REQUIREMENT: Please copy out the material below word for word, from its first line through the line that contains "coord(478,83)", including both ends. Leave the pictures out of your copy.

(Entries on target coordinates)
'''
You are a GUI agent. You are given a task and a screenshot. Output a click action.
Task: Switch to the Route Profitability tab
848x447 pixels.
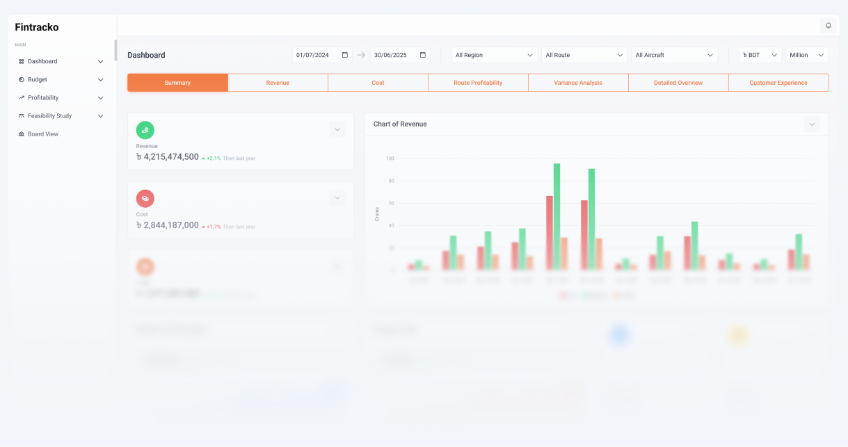coord(478,83)
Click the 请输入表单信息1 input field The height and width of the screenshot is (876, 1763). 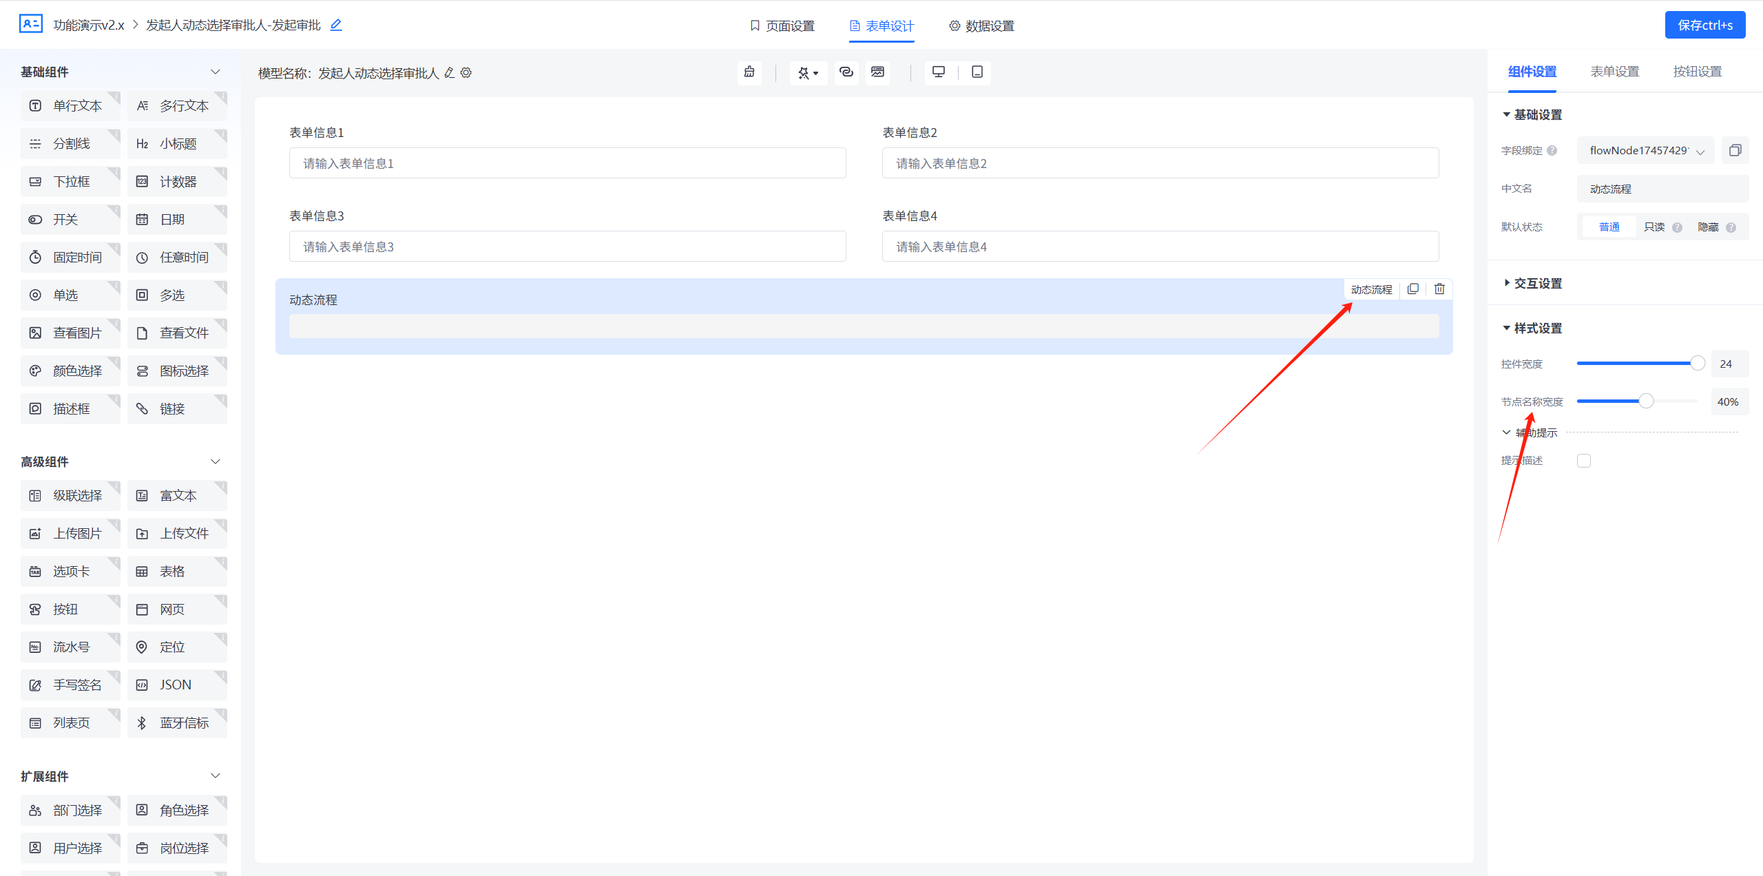(567, 163)
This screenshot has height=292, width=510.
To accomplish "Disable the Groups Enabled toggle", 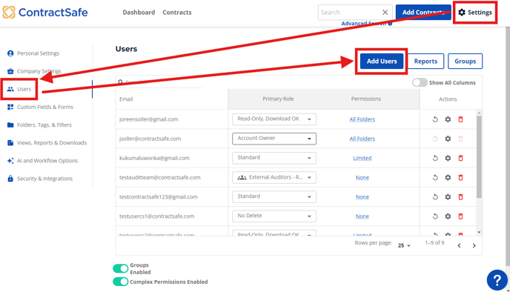I will (121, 268).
'''
ANSWER TO THIS PROBLEM:
You are a GUI agent. You are given a task and a screenshot. Output a click action.
Task: Switch to the Route Profitability tab
848x447 pixels.
coord(478,83)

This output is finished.